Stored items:
————

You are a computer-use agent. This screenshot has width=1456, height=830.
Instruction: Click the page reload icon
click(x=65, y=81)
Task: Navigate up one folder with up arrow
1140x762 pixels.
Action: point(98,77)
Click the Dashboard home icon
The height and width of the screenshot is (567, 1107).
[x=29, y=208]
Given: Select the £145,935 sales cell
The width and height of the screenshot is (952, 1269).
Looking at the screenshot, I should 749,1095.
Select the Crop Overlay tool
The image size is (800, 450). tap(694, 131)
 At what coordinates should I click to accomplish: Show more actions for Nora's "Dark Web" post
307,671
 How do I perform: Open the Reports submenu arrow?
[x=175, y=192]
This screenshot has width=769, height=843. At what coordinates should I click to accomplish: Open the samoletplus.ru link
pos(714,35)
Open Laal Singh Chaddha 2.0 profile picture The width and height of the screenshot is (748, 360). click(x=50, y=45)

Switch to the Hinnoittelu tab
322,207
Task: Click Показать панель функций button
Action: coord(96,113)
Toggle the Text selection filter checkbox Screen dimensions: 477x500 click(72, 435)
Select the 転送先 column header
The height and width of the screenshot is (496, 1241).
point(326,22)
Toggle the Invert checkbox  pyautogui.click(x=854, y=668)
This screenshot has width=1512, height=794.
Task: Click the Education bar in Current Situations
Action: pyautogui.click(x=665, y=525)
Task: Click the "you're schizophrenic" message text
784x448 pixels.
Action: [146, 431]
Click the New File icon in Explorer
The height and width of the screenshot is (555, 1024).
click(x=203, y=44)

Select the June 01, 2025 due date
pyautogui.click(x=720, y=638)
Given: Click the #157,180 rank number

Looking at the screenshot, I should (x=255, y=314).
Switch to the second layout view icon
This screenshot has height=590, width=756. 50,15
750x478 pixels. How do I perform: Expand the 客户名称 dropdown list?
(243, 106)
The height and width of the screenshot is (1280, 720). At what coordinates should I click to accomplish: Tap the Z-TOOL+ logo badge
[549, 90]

————

All records shown above are to be reproduced without any alteration.

- The answer
You are a computer-use agent. This screenshot has width=1456, height=830.
Instruction: Click the page reload icon
click(x=65, y=81)
Task: Navigate up one folder with up arrow
1140x762 pixels.
Action: point(98,77)
Click the Dashboard home icon
The height and width of the screenshot is (567, 1107).
[x=29, y=208]
Given: Select the £145,935 sales cell
The width and height of the screenshot is (952, 1269).
Looking at the screenshot, I should 749,1095.
Select the Crop Overlay tool
The image size is (800, 450). tap(694, 131)
 At what coordinates should I click to accomplish: Show more actions for Nora's "Dark Web" post
307,671
 How do I perform: Open the Reports submenu arrow?
[x=175, y=192]
This screenshot has width=769, height=843. At what coordinates should I click to accomplish: Open the samoletplus.ru link
pos(714,35)
Open Laal Singh Chaddha 2.0 profile picture The width and height of the screenshot is (748, 360). click(x=50, y=45)

Switch to the Hinnoittelu tab
322,207
Task: Click Показать панель функций button
Action: coord(96,113)
Toggle the Text selection filter checkbox Screen dimensions: 477x500 click(72, 435)
Select the 転送先 column header
The height and width of the screenshot is (496, 1241).
point(326,22)
Toggle the Invert checkbox  pyautogui.click(x=854, y=668)
This screenshot has width=1512, height=794.
Task: Click the Education bar in Current Situations
Action: pyautogui.click(x=665, y=525)
Task: Click the "you're schizophrenic" message text
784x448 pixels.
Action: [146, 431]
Click the New File icon in Explorer
The height and width of the screenshot is (555, 1024).
click(x=203, y=44)

Select the June 01, 2025 due date
pyautogui.click(x=720, y=638)
Given: Click the #157,180 rank number

Looking at the screenshot, I should (x=255, y=314).
Switch to the second layout view icon
This screenshot has height=590, width=756. 50,15
750x478 pixels. How do I perform: Expand the 客户名称 dropdown list?
(243, 106)
The height and width of the screenshot is (1280, 720). At what coordinates should I click to accomplish: Tap the Z-TOOL+ logo badge
[549, 90]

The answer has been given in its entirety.